Change in Body Mass Index and Attributable Risk of New-Onset Hypertension Among Obese Living Kidney Donors.

Pubmed ID: 35946818

Pubmed Central ID: PMC9911559

Journal: Annals of surgery

Publication Date: July 1, 2023

Affiliation: Comprehensive Transplant Institute, University of Alabama at Birmingham, AL.

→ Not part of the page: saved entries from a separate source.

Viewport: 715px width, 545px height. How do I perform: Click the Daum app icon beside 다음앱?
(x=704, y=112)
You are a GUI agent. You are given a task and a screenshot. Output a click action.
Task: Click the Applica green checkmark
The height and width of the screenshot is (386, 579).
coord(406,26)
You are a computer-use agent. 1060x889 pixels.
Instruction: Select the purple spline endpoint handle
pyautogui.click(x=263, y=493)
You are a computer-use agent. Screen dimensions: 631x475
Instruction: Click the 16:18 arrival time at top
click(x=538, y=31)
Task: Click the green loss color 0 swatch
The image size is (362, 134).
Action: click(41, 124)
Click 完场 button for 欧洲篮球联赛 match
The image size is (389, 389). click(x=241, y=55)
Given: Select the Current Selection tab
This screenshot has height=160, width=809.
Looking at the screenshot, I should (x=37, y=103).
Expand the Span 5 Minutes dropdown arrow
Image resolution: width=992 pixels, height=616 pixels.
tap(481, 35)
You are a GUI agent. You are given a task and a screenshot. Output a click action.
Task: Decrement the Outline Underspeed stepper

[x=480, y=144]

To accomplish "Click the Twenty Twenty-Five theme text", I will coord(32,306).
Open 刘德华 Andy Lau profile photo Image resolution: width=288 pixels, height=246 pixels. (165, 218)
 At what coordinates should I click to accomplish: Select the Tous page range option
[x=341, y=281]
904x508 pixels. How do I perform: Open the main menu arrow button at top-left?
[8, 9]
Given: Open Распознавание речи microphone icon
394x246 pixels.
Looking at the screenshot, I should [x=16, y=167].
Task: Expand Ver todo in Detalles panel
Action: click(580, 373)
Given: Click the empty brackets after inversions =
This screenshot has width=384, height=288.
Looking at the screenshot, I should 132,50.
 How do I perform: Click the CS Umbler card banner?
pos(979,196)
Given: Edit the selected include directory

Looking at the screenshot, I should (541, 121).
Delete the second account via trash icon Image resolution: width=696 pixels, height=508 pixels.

MeSH Terms: Humans, Case-Control Studies, Risk Factors, Hypertension, Body Mass Index, Young Adult, Obesity, Kidney Transplantation, Living Donors, Nephrectomy

Grants: K23 DK103918, R01 DK113980

Authors: Lewis CE, Locke JE, Reed RD, MacLennan PA, Kumar V, Segev DL, McLeod MC, Pittman SE, Maynor AG, Stanford LA, Baker GA, Schinstock CA, Silkensen JR, Roll GR, Orandi BJ

Cite As: Reed RD, McLeod MC, MacLennan PA, Kumar V, Pittman SE, Maynor AG, Stanford LA, Baker GA, Schinstock CA, Silkensen JR, Roll GR, Segev DL, Orandi BJ, Lewis CE, Locke JE. Change in Body Mass Index and Attributable Risk of New-Onset Hypertension Among Obese Living Kidney Donors. Ann Surg 2023 Jul 1;278(1):e115-e122. Epub 2022 Aug 10.

Studies:

Abstract

OBJECTIVE: To examine whether body mass index (BMI) changes modify the association between kidney donation and incident hypertension. BACKGROUND: Obesity increases hypertension risk in both general and living kidney donor (LKD) populations. Donation-attributable risk in the context of obesity, and whether weight change modifies that risk, is unknown. METHODS: Nested case-control study among 1558 adult LKDs (1976-2020) with obesity (median follow-up: 3.6 years; interquartile range: 2.0-9.4) and 3783 adults with obesity in the Coronary Artery Risk Development in Young Adults (CARDIA) and Atherosclerosis Risk in Communities (ARIC) studies (9.2 y; interquartile range: 5.3-15.8). Hypertension incidence was compared by donor status using conditional logistic regression, with BMI change investigated for effect modification. RESULTS: Overall, LKDs and nondonors had similar hypertension incidence [incidence rate ratio (IRR): 1.16, 95% confidence interval (95% CI): 0.94-1.43, P =0.16], even after adjusting for BMI change (IRR: 1.25, 95% CI: 0.99-1.58, P =0.05). Although LKDs and nondonors who lost >5% BMI had comparable hypertension incidence (IRR: 0.78, 95% CI: 0.46-1.34, P =0.36), there was a significant interaction between donor and >5% BMI gain (multiplicative interaction IRR: 1.62, 95% CI: 1.15-2.29, P =0.006; relative excess risk due to interaction: 0.90, 95% CI: 0.24-1.56, P =0.007), such that LKDs who gained weight had higher hypertension incidence than similar nondonors (IRR: 1.83, 95% CI: 1.32-2.53, P <0.001). CONCLUSIONS: Overall, LKDs and nondonors with obesity had similar hypertension incidence. Weight stability and loss were associated with similar hypertension incidence by donor status. However, LKDs who gained >5% saw increased hypertension incidence versus similar nondonors, providing support for counseling potential LKDs with obesity on weight management postdonation.